Ante la alarmante caída de al menos el 70% en la población del pelícano peruano (Pelecanus thagus), los gobiernos de Perú, Chile y Ecuador lograron la aprobación de una Acción Concertada en la COP15 de la Convención sobre la Conservación de las Especies Migratorias (CMS), celebrada en Brasil entre el 23 y el 29 de marzo de 2026. Este acuerdo histórico busca salvar a la especie endémica de la Corriente de Humboldt, uno de los ecosistemas marinos más productivos del planeta.
El Servicio Nacional Forestal y de Fauna Silvestre (Serfor), adscrito al Ministerio de Desarrollo Agrario y Riego (Midagri), lideró la propuesta con el respaldo del Ministerio del Ambiente, la Cancillería y organizaciones como la Asociación Peruana para la Conservación de la Naturaleza (Apeco). La iniciativa trinacional responde a una crisis multifactorial que amenaza la supervivencia de esta ave marina emblemática.
Datos oficiales del Serfor confirman que la población en zonas de anidamiento peruanas se ha reducido en al menos un 70% en las últimas décadas. Las causas principales incluyen el impacto recurrente del fenómeno El Niño, que altera la temperatura del mar y reduce drásticamente la disponibilidad de anchoveta, su principal alimento.
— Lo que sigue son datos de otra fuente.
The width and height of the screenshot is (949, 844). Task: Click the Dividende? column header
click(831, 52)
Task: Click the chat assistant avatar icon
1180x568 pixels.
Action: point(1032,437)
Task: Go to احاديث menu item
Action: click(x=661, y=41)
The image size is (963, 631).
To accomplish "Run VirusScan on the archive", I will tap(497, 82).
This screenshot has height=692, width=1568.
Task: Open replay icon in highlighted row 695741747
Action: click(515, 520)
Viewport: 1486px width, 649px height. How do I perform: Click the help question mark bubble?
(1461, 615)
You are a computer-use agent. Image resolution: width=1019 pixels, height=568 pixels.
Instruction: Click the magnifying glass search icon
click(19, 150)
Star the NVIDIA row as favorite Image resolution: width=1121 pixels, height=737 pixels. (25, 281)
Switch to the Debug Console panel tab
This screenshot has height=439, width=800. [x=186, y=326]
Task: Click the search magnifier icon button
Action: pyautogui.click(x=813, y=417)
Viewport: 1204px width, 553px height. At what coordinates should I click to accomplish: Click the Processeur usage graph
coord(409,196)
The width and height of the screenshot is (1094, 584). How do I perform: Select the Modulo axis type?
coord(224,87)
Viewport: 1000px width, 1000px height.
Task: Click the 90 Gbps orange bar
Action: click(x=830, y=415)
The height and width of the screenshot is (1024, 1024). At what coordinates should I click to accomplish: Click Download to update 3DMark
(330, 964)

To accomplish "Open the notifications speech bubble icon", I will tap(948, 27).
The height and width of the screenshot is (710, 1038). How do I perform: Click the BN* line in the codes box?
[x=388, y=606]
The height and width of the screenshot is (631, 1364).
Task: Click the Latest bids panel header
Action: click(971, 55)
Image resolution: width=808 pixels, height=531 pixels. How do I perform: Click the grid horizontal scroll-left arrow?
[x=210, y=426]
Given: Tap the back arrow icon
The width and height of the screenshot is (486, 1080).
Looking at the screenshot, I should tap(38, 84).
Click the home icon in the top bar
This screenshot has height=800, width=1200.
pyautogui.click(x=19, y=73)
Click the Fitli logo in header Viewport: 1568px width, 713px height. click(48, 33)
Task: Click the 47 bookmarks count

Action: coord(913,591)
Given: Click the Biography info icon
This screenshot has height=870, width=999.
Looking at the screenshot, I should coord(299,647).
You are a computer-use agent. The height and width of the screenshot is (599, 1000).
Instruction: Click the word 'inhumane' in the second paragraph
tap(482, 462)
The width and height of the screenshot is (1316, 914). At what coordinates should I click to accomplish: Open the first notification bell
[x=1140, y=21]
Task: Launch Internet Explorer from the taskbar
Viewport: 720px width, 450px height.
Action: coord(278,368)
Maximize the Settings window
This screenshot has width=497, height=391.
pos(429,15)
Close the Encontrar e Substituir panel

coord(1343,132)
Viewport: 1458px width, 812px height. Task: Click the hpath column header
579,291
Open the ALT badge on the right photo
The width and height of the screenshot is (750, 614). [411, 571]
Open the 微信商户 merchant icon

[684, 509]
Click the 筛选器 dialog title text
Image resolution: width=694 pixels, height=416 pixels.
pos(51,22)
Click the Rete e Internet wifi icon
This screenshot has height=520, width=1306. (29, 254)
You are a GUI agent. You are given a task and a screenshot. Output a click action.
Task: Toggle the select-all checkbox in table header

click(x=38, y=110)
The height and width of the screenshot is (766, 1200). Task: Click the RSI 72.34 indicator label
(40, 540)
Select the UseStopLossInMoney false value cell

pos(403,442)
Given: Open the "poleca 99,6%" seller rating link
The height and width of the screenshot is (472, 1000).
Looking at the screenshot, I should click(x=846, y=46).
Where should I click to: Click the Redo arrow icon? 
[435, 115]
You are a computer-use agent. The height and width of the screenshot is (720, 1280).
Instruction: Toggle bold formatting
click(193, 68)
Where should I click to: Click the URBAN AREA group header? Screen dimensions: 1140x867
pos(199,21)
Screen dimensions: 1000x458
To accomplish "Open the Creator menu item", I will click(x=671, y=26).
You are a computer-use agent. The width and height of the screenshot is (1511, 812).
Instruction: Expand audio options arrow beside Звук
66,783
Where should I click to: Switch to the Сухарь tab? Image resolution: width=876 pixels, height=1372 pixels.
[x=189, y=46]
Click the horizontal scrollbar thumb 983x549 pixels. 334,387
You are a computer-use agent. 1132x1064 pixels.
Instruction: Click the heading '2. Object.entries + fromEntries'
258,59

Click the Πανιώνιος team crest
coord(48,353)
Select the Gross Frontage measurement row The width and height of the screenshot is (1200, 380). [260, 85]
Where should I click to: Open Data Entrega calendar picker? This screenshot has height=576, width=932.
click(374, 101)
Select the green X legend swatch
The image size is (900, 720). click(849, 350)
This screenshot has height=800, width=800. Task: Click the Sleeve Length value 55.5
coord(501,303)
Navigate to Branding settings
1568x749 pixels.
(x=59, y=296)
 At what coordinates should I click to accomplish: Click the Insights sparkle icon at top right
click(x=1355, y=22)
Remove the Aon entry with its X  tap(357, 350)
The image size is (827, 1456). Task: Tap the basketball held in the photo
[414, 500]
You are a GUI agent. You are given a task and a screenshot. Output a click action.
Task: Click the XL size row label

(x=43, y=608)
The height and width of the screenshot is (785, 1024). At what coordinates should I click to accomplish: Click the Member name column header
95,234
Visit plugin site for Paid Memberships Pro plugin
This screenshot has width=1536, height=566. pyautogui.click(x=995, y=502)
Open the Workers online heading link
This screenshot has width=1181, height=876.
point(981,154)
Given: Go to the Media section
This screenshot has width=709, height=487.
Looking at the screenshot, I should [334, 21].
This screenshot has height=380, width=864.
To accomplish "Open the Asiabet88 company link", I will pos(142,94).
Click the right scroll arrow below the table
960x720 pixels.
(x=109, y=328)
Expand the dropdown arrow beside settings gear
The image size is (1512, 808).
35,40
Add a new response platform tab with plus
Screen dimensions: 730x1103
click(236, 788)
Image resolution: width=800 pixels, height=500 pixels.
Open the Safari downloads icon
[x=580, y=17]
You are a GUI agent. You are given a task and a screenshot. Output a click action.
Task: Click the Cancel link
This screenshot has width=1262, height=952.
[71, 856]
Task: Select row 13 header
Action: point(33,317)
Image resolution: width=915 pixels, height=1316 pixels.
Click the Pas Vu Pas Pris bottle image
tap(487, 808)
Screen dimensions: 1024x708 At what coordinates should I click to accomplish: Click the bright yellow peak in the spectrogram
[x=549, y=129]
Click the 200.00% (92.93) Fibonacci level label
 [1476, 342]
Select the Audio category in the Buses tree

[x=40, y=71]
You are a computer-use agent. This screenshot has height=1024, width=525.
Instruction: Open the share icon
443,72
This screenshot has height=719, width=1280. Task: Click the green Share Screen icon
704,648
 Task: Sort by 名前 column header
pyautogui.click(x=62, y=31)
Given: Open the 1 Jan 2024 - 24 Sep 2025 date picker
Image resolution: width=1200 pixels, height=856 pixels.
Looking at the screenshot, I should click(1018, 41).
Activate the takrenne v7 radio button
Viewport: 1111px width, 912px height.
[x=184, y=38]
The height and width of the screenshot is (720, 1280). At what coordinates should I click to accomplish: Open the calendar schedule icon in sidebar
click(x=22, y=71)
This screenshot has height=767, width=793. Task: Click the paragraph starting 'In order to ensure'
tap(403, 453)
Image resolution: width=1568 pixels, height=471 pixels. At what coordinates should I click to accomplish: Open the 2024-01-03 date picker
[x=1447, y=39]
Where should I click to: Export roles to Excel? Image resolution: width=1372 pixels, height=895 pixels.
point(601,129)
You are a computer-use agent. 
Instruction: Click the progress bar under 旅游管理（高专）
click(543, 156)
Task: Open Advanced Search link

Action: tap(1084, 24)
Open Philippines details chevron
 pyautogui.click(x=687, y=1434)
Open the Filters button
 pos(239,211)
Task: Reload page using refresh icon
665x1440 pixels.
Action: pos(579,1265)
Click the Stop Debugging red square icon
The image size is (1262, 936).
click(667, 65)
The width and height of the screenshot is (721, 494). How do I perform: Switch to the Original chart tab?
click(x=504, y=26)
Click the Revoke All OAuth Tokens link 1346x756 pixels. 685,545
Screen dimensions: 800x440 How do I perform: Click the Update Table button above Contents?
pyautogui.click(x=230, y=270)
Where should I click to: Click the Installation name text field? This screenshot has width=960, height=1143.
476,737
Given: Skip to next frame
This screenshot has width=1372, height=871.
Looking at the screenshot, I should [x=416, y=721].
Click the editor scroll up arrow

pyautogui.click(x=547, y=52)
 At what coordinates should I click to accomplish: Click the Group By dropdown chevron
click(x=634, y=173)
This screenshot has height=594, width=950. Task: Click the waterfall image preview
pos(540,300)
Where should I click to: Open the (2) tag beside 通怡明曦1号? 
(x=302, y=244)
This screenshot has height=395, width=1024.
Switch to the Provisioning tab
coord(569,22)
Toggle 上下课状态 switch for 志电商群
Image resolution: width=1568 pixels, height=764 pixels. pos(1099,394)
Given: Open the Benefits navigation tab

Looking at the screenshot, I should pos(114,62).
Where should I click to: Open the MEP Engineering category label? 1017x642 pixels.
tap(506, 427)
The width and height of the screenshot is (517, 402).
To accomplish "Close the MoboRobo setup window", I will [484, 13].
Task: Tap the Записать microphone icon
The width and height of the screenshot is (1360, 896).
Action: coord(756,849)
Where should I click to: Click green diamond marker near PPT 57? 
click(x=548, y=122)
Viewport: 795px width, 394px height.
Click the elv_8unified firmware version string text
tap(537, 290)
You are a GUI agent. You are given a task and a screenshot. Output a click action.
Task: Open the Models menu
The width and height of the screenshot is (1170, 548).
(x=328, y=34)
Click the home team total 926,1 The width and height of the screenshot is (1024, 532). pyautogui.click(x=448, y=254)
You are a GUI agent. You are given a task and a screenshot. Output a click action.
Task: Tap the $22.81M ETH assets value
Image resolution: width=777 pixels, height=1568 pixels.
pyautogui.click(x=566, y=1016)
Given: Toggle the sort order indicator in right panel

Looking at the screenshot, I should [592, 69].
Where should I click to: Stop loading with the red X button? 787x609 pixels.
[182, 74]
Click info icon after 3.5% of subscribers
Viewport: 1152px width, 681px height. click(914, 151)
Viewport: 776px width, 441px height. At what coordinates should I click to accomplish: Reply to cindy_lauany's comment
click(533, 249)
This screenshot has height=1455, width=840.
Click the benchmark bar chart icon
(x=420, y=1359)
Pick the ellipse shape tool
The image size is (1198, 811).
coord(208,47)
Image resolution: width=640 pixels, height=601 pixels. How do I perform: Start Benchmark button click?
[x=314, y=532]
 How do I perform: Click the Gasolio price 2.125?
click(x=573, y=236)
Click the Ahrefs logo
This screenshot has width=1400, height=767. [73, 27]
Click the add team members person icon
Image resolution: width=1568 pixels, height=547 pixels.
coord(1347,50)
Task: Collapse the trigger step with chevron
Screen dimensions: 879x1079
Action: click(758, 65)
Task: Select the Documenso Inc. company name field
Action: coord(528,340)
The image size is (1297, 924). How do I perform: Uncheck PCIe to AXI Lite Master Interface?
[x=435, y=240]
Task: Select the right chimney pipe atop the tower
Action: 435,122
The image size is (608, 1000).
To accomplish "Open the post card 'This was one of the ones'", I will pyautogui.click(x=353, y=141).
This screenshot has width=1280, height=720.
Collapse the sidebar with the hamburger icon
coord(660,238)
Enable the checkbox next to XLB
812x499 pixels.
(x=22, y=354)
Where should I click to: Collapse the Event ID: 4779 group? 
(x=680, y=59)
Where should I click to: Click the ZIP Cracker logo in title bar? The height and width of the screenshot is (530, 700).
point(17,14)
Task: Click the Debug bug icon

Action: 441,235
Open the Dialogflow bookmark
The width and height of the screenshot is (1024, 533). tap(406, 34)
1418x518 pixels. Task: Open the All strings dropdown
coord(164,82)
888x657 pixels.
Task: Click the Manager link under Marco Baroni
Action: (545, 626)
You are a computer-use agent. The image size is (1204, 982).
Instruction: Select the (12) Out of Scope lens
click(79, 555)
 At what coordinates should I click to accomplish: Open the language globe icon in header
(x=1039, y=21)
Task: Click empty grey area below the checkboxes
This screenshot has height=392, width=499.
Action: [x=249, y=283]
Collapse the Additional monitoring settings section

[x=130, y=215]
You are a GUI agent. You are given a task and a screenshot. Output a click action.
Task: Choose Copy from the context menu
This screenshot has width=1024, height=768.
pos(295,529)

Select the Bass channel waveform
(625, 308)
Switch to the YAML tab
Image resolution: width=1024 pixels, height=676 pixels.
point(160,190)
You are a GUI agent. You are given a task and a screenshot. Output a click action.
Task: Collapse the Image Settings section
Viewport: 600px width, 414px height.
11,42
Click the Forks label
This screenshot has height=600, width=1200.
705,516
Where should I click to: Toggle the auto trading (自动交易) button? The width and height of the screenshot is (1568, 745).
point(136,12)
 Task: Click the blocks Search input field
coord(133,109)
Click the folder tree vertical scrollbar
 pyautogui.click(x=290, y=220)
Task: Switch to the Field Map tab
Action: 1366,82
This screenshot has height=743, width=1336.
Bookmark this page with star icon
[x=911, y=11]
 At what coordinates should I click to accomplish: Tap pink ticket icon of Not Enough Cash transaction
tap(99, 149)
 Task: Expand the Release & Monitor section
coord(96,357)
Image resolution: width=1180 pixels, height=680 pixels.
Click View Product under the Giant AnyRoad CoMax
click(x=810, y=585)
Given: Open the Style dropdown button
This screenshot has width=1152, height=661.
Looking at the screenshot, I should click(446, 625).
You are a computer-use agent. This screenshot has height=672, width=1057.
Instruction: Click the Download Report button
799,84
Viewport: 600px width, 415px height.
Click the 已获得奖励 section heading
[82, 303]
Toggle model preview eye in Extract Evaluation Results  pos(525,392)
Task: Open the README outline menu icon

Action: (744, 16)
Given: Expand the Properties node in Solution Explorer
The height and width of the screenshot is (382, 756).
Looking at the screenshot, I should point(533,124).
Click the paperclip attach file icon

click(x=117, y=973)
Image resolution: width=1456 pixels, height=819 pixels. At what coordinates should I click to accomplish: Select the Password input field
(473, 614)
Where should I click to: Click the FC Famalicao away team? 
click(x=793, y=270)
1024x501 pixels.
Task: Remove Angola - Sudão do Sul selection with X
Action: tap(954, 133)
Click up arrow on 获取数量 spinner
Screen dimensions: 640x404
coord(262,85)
A esto se suman la sobrepesca, la captura incidental en redes pesqueras y los brotes de influenza aviar H5N1 desde 2022, que han provocado alta mortalidad en adultos y severos problemas en los procesos reproductivos.
“La aprobación de esta acción concertada implica que los países trabajarán de manera articulada en implementar medidas”, señalaron fuentes del Ministerio del Ambiente. El experto Marco Arenas destacó el valor económico de la especie: “El pelícano peruano es una especie clave para la economía nacional, ya que contribuye a la formación del guano de islas, un recurso fundamental para la agricultura orgánica”.
El plan trinacional contempla la creación inmediata de una mesa de trabajo compartida que uniformará criterios técnicos y metodologías de censos poblacionales para obtener datos comparables en toda el área de distribución. Entre las acciones prioritarias figuran la identificación y protección de zonas críticas de reproducción y alimentación, la coordinación con autoridades locales y comunidades costeras para minimizar impactos directos, y el desarrollo de estrategias conjuntas de monitoreo e investigación.
Esta especie, también conocida como pelícano de Humboldt o alcatraz, es un indicador vivo de la salud del Gran Ecosistema de la Corriente de Humboldt, que se extiende por las costas de los tres países. Su declive no solo afecta la biodiversidad marina, sino también actividades productivas ligadas al guano y la pesca sostenible.
Con este acuerdo, Perú, Chile y Ecuador dan un paso concreto hacia la conservación transfronteriza y envían un mensaje claro: las amenazas que ignoran fronteras políticas requieren respuestas regionales urgentes. La implementación de la mesa de trabajo comenzará en las próximas semanas, con el objetivo de estabilizar la población del pelícano peruano y garantizar su permanencia en el Pacífico sur antes de que sea irreversible.
Expertos advierten que, sin acción inmediata, esta ave emblemática podría enfrentar un riesgo mayor de extinción local, con consecuencias en cadena para todo el ecosistema costero.